In the past year, the city of San Diego increased its spending on initiatives to aid homeless residents by more than 40 percent.
The city put up three shelter tents, allowed homeless San Diegans living in cars to park in safe lots, opened a storage center where they can keep their belongings and purchased an indoor skydiving facility to convert to a services hub.
But, as VOSD’s Lisa Halverstadt finds, the results of the spending remain unclear. Only a fraction of those who have used any of the new city-funded services have moved into permanent housing.
The city is eyeing additional initiatives, like more safe parking lots, but City Council Democrats say they want more information about outcomes and spending before approving anything else.
Todd Gloria to Mayoral Race: I Am in You, Too

Assemblyman Todd Gloria made it official Wednesday with a video that highlights his upbringing and a website that includes this infinitely tweakable campaign slogan: “I’m running for mayor.”
Gloria’s announcement emphasized his humble beginnings, his stint as interim mayor after former Mayor Bob Filner resigned, and his championing the city’s landmark climate action plan.
He joins Councilwoman Barbara Bry as Democratic candidates in the race. The primary is in March 2020. Insiders expect Rep. Scott Peters to enter the race as well, and we’re all waiting to see if Councilman Mark Kersey, former police chief Shelley Zimmerman or someone else jumps into the race from the right.

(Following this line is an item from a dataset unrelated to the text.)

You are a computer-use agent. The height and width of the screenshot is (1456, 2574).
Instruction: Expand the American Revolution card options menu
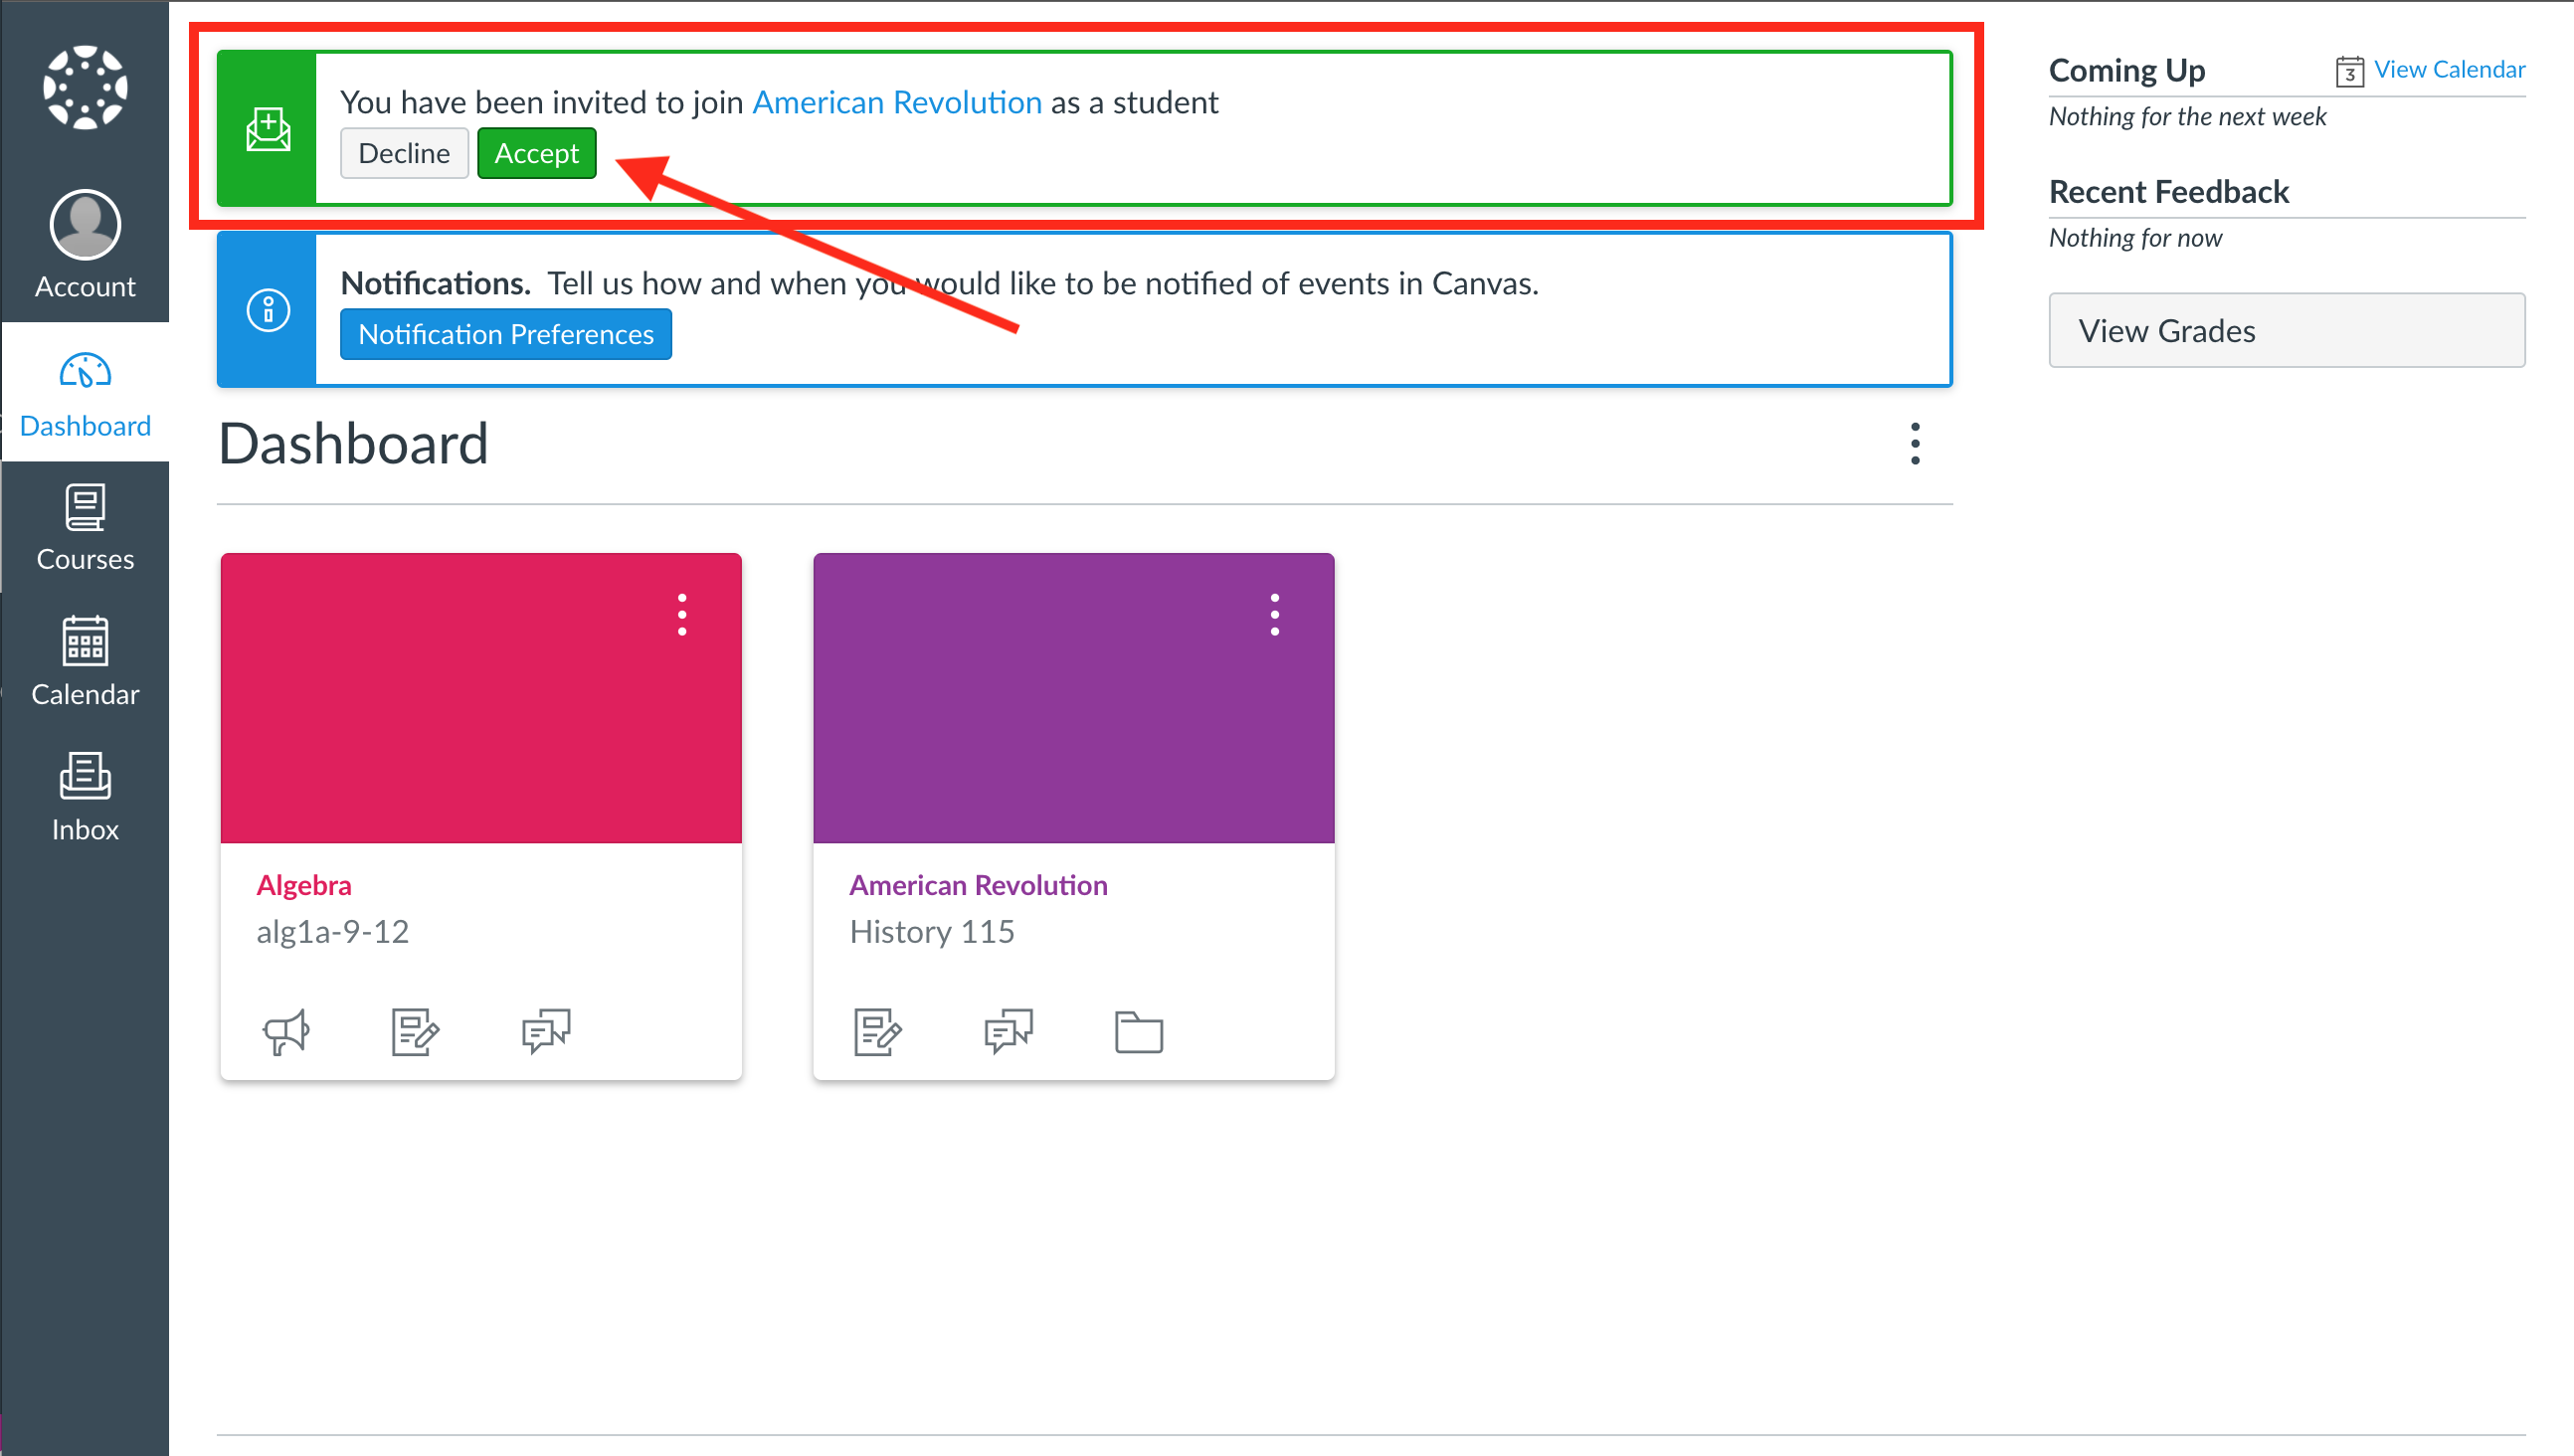pos(1275,614)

- Wendy Wheatcroft, known for her advocacy for effective firearms regulations, also formally announced her run for the San Diego City Council District 7 seat, where Councilman Scott Sherman is termed out. She’s the first candidate in the district to announce a run.
- Two City Councilmembers stressed how much solidarity they felt after a labor leader criticized our story on the Council’s decision to ban some single-use plastics and polystyrene. The Building Trades Council’s Carol Kim complained that our piece, which explored the concerns some of the Councilmembers expressed about how the ban would affect small businesses in poorer neighborhoods, was an example of lazy journalistic narratives about Democrats being in conflict.
The Politics of San Diego’s Nuclear Waste
A “near accident” at the decommissioned San Onofre Nuclear Generating Station outside Oceanside last year has a lot of people freaked out. And while federal regulators continue to investigate, there’s renewed urgency in recent weeks to find national repositories for nuclear waste.
In the North County Report, Jesse Marx gives a sense of the complexity of completely closing San Onofre. Everyone seems to agree that the Pacific shoreline is a terrible place for the waste, but moving the canisters inland is politically fraught because it relies on buy-in from outside communities and congressional legislation.
A UC San Diego professor who oversees a community engagement panel at San Onofre believes federal lawmakers have a year to pass meaningful legislation — at which the point the presidential election will be in full swing and the conversation in D.C. will shut down.
More Change at SANDAG
Marx also reports that the Carlsbad City Council declined to reappoint Mayor Matt Hall to the San Diego Association of Governments executive board, appointing City Councilwoman Cori Schumacher instead. She told her colleagues she would bring a new vision to the regional planning agency and criticized the past executive board for not asking harder questions of the scandalized executive director.
In Other News
- The Union-Tribune editorial board sits down for an extensive Q&A with City Council President Georgette Gomez.
- The Trump Administration is making citizenship more difficult for immigrants who are likely to need public assistance, such as welfare, food stamps and health care. (NBC 7)
- 10News and the U-T polled 1,000 people after President Trump’s national address and found that more than half of those who watched it believed his statements to be false. Another 23 percent said the speech was a mix of true and false.
- The County Board of Supervisors voted to appeal the decision against them in a lawsuit challenging their Climate Action Plan. VOSD’s Ry Rivard recently wrote about how the county has wasted a lot of money and time on its plan to curb greenhouse gas emissions that courts repeatedly keep knocking down. (Union-Tribune)
- San Diego County will waive fees to encourage “granny flat” development in unincorporated areas. (10News)
- The government shutdown affects more than government employees and national parks. Beer brewers need the federal government to approve new labels. (NBC 7)
- Jacquelyn Littlefield’s fierce loyalty to San Diego’s oldest indoor theater put her at regular odds with government bureaucrats, real-estate speculators and show promoters. She died at 96. (Union-Tribune)
- The largest hotel to open in California last year was in San Diego. (Union-Tribune)
- The waves are really, really big. Like so big. Big today, too.